Young people are unforeseeable, and I believe it falls to the teacher to respond in a approach that guides them in the direction of the course that will help them where they need to go, which, hopefully, is completing their studies with qualifications as opposed to a disciplinary record a mile long for the employment of random numbers.
‘Students desire belonging to a community’
Students employ it like a unifying phrase in the schoolyard: one says it and the other children answer to indicate they’re part of the same group. It’s like a call-and-response or a stadium slogan – an agreed language they possess. In my view it has any distinct importance to them; they merely recognize it’s a trend to say. Regardless of what the current trend is, they desire to feel part of it.
It’s banned in my classroom, nevertheless – it results in a caution if they shout it out – identical to any additional shouting out is. It’s notably tricky in maths lessons. But my students at primary level are children aged nine to ten, so they’re fairly accepting of the rules, whereas I recognize that at secondary [school] it may be a separate situation.
I have served as a instructor for 15 years, and these phenomena continue for a month or so. This phenomenon will fade away soon – it invariably occurs, especially once their little brothers and sisters begin using it and it ceases to be fashionable. Subsequently they will be engaged with the next thing.
‘Sometimes joining the laughter is necessary’
I first detected it in August, while educating in English language at a foreign language school. It was mainly male students repeating it. I taught teenagers and it was common among the less experienced learners. I had no idea its meaning at the time, but being twenty-four and I realised it was merely a viral phenomenon similar to when I was at school.

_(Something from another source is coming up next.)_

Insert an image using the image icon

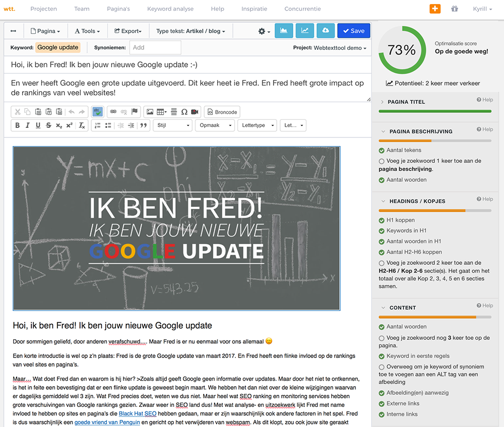pos(149,112)
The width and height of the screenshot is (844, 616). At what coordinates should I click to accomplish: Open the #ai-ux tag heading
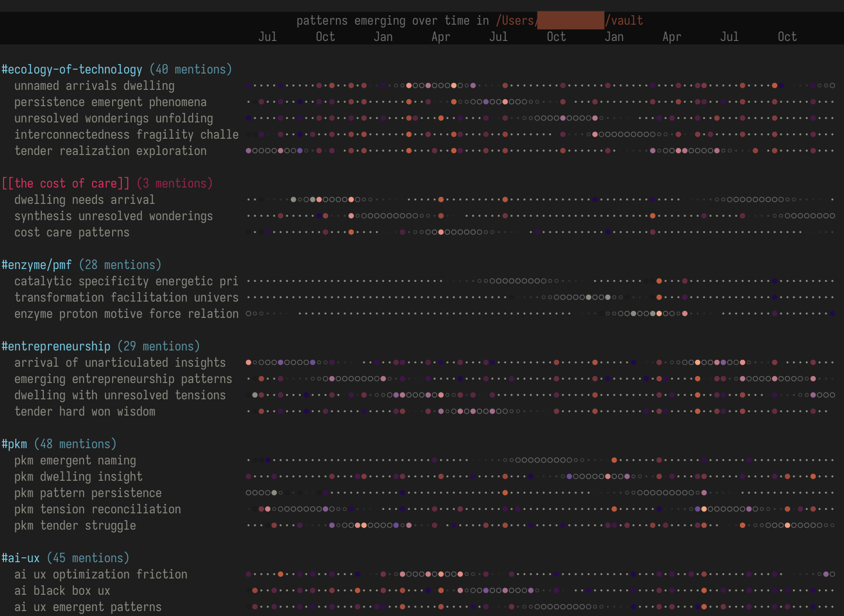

The crazes are always shifting. “Skibidi toilet” was a well-known trend at the time when I was at my training school, but it didn’t really occur as often in the classroom. Unlike ““sixseven”, “skibidi toilet” was never written on the board in class, so students were less prepared to embrace it.
I typically overlook it, or periodically I will laugh with them if I unintentionally utter it, attempting to relate to them and recognize that it’s merely pop culture. I believe they merely seek to experience that feeling of community and friendship.